1. What is a Parallel RLC Circuit?

A Parallel RLC circuit is a type of electrical circuit that contains a resistor (R), inductor (L), and capacitor (C) connected in parallel. This means that the components share the same voltage, but the current through each component can vary.

2. What is Admittance in a Parallel RLC Circuit?

Admittance is the measure of how easily an electrical component can conduct an alternating current. In a Parallel RLC circuit, it is represented by the symbol Y and is the inverse of impedance (Z).

3. How do you draw a Current Vector Diagram for a Parallel RLC Circuit?

To draw a Current Vector Diagram for a Parallel RLC circuit, you first need to calculate the total current in the circuit using Ohm's Law. Then, draw a horizontal line representing the real part of the current and a vertical line representing the imaginary part. The hypotenuse of the resulting triangle will represent the total current, and the angle of the triangle will represent the phase difference between the voltage and current.

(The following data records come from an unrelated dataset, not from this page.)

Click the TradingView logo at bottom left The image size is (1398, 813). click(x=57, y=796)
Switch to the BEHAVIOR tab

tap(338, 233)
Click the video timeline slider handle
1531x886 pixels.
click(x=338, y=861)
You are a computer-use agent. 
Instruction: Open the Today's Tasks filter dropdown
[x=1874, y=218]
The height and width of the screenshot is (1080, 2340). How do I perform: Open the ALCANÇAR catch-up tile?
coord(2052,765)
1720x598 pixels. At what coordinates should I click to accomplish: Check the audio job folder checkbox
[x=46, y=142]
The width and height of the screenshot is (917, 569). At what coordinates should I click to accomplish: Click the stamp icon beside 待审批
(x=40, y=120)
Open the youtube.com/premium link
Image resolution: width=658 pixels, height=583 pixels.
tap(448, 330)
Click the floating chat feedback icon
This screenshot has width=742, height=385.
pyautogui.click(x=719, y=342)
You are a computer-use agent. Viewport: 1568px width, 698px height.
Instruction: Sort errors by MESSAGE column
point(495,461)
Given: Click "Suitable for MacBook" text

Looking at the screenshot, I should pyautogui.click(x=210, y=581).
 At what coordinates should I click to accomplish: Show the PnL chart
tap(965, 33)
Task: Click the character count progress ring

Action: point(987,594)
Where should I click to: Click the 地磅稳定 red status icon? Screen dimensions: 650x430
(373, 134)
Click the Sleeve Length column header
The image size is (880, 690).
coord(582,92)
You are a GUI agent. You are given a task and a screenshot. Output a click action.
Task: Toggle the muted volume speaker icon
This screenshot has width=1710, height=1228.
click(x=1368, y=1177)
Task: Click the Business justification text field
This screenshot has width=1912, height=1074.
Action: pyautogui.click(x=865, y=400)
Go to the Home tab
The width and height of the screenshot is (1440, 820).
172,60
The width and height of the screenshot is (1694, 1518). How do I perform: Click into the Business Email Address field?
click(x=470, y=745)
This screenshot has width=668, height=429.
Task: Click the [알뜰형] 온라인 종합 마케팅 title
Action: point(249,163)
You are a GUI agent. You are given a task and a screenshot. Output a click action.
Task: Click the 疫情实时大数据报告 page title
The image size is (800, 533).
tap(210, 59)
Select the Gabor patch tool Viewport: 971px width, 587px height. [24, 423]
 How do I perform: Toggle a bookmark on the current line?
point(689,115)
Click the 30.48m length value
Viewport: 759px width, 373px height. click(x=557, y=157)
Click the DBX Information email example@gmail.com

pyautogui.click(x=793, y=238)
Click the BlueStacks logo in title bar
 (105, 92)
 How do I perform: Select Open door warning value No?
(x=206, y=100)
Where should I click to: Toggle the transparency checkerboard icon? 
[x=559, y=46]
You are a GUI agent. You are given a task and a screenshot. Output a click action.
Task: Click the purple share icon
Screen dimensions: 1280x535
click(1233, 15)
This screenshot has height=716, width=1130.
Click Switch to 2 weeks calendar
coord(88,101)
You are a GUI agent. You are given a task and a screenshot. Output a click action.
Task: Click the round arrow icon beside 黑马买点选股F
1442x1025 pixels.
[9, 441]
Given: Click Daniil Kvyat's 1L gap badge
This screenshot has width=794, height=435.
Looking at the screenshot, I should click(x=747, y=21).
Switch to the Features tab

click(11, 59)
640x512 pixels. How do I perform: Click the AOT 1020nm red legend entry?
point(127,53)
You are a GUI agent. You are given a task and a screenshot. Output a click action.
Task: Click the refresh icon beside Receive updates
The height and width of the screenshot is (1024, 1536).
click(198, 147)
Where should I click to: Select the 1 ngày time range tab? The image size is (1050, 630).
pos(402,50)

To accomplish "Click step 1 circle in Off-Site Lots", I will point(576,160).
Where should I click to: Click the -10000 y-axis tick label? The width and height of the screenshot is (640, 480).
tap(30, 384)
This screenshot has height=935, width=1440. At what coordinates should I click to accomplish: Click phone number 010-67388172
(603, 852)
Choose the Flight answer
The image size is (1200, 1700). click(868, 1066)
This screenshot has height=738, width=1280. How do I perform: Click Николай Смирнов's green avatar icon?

4. What is the Power Factor in a Parallel RLC Circuit?

The Power Factor in a Parallel RLC circuit is a measure of how efficiently the circuit uses electrical power. It is represented by the symbol cos(ϕ) and is calculated by dividing the real power (P) by the apparent power (S). A higher power factor indicates a more efficient use of power.

5. How do you determine the Power Factor in a Parallel RLC Circuit?

To determine the Power Factor in a Parallel RLC circuit, you first need to calculate the real power (P) and the apparent power (S). Then, divide P by S to get the Power Factor (cos(ϕ)). Alternatively, you can use a Power Factor Meter to directly measure the Power Factor in the circuit.